▶ **MATERIAL SUPPLIED**
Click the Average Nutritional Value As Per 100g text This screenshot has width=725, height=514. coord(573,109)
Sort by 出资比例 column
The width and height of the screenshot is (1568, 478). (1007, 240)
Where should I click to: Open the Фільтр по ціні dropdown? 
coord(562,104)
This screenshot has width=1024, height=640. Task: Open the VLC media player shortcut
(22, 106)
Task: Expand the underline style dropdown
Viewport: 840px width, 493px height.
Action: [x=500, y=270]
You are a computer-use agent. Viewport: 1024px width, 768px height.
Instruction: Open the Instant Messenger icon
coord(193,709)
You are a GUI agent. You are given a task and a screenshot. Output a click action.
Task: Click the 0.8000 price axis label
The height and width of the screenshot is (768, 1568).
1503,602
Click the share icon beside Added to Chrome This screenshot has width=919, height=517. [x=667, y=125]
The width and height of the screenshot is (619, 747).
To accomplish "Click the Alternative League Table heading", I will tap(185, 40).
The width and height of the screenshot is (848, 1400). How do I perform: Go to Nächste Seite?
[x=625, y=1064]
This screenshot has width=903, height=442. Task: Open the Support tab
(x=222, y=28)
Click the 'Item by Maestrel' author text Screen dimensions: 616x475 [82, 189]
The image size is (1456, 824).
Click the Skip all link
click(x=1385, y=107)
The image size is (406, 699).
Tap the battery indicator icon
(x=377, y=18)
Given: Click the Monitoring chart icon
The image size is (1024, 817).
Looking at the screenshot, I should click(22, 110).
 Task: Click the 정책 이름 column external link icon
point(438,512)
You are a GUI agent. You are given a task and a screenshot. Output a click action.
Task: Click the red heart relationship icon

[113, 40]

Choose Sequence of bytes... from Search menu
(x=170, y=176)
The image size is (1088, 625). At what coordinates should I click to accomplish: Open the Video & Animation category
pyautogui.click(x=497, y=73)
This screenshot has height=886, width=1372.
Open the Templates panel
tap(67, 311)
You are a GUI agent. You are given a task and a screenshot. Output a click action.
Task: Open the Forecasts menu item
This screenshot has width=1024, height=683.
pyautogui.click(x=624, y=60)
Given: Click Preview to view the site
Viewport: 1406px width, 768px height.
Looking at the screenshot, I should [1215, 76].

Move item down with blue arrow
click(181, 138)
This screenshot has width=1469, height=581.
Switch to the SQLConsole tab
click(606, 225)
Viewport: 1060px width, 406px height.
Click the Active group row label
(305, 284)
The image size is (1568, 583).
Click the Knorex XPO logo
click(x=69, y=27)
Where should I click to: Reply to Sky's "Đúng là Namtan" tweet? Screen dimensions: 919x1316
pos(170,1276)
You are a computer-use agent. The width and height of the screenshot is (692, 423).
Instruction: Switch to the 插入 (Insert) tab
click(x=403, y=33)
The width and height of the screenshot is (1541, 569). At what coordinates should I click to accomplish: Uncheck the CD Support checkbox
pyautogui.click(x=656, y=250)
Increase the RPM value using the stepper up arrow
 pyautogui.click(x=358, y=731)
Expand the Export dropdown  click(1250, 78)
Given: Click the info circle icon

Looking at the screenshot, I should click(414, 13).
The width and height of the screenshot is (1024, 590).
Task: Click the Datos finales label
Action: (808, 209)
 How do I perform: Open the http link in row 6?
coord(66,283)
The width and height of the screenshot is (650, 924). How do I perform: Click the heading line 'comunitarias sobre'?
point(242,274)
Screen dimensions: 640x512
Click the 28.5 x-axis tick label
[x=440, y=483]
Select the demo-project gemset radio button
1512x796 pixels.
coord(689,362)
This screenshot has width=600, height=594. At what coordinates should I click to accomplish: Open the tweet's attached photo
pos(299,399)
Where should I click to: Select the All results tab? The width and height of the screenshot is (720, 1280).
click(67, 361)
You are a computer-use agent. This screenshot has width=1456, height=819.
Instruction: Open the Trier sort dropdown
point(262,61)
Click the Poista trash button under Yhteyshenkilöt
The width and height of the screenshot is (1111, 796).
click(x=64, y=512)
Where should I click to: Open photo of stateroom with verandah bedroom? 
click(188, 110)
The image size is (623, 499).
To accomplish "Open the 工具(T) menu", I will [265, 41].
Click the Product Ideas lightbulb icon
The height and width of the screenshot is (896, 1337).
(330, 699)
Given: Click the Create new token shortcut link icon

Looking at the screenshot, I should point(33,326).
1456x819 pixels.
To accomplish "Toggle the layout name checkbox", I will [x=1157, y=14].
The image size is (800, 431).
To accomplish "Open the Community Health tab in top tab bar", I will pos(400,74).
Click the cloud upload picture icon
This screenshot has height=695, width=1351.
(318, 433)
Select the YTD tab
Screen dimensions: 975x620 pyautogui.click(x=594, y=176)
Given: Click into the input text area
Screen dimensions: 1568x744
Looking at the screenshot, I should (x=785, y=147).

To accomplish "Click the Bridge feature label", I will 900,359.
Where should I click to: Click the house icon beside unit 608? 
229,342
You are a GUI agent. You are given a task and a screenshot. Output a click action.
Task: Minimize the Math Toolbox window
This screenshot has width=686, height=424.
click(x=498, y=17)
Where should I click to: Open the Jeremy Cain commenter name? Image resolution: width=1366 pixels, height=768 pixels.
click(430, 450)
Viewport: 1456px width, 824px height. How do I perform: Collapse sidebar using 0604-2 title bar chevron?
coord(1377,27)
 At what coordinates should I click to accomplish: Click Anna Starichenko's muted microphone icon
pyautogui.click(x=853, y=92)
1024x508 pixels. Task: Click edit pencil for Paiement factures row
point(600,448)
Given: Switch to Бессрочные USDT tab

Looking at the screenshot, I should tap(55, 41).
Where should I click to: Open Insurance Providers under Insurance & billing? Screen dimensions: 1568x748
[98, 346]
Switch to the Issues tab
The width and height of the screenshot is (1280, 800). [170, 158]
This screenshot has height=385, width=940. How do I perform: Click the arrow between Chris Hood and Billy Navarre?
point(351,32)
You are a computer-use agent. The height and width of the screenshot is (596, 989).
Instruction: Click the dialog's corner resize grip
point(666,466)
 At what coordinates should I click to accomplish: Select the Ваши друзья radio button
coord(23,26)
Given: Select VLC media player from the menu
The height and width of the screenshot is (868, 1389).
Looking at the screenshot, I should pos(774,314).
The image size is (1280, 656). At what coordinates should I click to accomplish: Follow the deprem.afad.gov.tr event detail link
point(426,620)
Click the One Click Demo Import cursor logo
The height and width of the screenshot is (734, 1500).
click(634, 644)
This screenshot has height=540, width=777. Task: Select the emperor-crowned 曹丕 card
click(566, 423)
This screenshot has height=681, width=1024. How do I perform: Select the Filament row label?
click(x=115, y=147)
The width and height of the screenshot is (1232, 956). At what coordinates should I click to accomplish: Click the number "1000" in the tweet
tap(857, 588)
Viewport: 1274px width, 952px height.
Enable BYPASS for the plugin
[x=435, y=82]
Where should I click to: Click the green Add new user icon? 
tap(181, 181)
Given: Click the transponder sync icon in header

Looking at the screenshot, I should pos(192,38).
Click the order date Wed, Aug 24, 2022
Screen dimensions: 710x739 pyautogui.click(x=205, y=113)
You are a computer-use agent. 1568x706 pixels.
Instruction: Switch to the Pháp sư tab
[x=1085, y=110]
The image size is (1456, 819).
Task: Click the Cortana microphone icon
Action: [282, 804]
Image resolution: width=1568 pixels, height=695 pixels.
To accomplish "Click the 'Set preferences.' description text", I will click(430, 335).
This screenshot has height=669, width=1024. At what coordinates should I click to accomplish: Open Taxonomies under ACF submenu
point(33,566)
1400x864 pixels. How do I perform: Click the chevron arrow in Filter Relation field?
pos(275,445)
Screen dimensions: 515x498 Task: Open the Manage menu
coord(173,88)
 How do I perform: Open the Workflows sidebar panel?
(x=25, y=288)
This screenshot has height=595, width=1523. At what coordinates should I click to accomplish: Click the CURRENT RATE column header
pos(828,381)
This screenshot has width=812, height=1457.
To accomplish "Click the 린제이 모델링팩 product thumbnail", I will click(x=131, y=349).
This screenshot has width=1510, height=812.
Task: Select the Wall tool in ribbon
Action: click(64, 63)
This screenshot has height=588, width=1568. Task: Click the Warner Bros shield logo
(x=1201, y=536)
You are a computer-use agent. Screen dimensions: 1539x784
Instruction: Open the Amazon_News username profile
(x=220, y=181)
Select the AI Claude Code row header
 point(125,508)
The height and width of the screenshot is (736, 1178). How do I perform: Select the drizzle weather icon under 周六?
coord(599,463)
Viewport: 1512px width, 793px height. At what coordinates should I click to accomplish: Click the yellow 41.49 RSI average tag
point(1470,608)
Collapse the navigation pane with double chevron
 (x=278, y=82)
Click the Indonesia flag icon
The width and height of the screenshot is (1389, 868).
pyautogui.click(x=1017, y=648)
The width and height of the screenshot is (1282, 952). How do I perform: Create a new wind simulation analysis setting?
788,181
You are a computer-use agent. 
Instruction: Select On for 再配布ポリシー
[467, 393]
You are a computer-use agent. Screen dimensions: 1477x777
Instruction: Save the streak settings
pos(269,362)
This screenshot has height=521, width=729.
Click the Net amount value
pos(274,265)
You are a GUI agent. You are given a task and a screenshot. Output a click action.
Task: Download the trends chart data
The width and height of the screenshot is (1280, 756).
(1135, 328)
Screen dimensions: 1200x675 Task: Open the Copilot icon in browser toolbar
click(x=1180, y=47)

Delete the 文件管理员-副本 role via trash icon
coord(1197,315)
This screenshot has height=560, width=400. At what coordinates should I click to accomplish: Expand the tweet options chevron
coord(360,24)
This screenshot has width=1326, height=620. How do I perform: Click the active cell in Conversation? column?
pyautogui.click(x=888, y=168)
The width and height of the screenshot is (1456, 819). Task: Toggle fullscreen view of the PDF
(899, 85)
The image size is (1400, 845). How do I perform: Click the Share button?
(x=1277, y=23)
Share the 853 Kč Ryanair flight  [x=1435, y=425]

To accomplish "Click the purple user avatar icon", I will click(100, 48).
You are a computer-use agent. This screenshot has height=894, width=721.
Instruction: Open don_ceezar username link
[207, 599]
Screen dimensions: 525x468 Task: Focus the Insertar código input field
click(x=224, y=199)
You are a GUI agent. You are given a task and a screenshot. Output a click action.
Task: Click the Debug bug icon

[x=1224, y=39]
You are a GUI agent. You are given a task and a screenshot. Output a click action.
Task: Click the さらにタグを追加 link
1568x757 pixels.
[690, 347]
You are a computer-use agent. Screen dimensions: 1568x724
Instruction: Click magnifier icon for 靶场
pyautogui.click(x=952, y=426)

▶ **EXERCISE**
Gather every line of the data above that contains the word "Collapse", copying each line in full; matches must have the same capitalization.

▶ **RESULT FOR THIS EXERCISE**
Viewport: 1456px width, 824px height. How do I perform: Collapse sidebar using 0604-2 title bar chevron?
Collapse the navigation pane with double chevron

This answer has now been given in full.